(Pixel coordinate grounding data)

++++

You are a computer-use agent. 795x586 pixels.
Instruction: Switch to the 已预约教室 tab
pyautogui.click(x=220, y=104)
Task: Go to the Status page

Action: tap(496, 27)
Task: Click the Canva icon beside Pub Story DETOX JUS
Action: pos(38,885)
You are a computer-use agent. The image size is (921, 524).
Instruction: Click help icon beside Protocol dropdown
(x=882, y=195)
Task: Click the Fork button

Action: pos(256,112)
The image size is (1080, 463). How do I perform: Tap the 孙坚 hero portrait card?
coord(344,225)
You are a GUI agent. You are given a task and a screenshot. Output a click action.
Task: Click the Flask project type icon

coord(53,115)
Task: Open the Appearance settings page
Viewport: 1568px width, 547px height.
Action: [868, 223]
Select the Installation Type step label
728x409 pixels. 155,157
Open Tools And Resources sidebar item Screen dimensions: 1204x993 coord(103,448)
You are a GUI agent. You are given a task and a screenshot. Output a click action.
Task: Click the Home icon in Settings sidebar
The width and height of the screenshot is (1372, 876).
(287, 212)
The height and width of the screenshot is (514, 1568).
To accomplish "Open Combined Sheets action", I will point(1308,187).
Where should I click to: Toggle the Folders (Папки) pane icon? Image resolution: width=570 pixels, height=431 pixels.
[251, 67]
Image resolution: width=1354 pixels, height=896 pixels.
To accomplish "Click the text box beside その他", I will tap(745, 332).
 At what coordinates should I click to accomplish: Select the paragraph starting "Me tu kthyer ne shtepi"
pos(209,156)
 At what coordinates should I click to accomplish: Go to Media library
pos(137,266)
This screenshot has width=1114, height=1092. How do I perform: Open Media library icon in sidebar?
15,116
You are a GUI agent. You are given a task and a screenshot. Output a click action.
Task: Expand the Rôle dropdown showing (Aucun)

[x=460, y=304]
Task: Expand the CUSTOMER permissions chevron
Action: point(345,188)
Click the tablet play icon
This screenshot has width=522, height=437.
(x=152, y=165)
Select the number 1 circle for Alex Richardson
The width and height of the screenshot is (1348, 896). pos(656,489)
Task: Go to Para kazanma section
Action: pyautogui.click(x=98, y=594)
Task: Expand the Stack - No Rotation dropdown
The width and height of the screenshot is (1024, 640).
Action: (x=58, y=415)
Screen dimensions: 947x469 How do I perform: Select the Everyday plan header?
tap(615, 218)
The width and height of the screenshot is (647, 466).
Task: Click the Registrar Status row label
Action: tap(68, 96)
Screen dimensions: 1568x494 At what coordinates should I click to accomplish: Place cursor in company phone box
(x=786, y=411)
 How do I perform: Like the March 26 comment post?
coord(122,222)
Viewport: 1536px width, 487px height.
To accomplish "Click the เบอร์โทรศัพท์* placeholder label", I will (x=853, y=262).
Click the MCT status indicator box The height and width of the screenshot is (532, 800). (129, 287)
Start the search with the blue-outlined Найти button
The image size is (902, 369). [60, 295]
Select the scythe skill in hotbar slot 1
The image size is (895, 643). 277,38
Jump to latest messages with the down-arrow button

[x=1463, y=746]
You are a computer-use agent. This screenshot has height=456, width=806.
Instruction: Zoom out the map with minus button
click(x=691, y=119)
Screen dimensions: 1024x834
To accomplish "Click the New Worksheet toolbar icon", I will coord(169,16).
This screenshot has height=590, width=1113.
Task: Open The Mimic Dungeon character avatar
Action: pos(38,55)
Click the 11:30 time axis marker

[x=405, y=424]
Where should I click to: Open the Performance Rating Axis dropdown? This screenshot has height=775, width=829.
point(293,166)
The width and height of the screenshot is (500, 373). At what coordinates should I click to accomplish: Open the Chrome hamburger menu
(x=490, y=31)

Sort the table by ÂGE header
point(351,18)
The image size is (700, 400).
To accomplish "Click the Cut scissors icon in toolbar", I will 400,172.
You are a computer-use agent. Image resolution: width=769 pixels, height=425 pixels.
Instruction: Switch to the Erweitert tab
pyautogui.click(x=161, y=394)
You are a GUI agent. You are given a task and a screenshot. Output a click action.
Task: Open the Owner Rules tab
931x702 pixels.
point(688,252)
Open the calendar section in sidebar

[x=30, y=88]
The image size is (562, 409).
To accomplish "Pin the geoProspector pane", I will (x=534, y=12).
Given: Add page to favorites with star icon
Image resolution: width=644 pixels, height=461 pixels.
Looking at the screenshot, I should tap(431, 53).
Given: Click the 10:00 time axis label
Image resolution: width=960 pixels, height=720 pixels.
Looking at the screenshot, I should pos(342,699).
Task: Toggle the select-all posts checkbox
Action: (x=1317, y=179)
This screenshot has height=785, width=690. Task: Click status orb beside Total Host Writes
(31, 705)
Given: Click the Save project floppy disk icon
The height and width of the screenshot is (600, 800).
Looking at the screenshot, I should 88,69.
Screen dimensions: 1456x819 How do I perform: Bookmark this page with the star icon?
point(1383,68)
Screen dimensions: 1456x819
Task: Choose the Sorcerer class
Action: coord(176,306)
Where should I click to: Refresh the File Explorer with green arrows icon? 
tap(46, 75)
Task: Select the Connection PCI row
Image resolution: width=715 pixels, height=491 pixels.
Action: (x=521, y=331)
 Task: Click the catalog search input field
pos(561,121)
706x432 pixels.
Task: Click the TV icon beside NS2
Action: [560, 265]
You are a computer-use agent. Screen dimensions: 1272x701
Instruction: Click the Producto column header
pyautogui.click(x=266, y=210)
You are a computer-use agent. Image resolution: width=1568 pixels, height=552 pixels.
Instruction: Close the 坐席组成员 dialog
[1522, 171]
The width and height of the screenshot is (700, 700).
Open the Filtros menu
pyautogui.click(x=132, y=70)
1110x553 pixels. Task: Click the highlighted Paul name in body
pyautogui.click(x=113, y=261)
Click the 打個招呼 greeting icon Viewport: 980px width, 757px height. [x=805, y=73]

++++

**Assigned task:** All lines above between those holding "Select the Installation Type step label" and "Task: Click the Home icon in Settings sidebar", inclusive, must be set down unchanged, and no other line may be included.

**Answer to this exercise:**
Select the Installation Type step label
728x409 pixels. 155,157
Open Tools And Resources sidebar item Screen dimensions: 1204x993 coord(103,448)
You are a GUI agent. You are given a task and a screenshot. Output a click action.
Task: Click the Home icon in Settings sidebar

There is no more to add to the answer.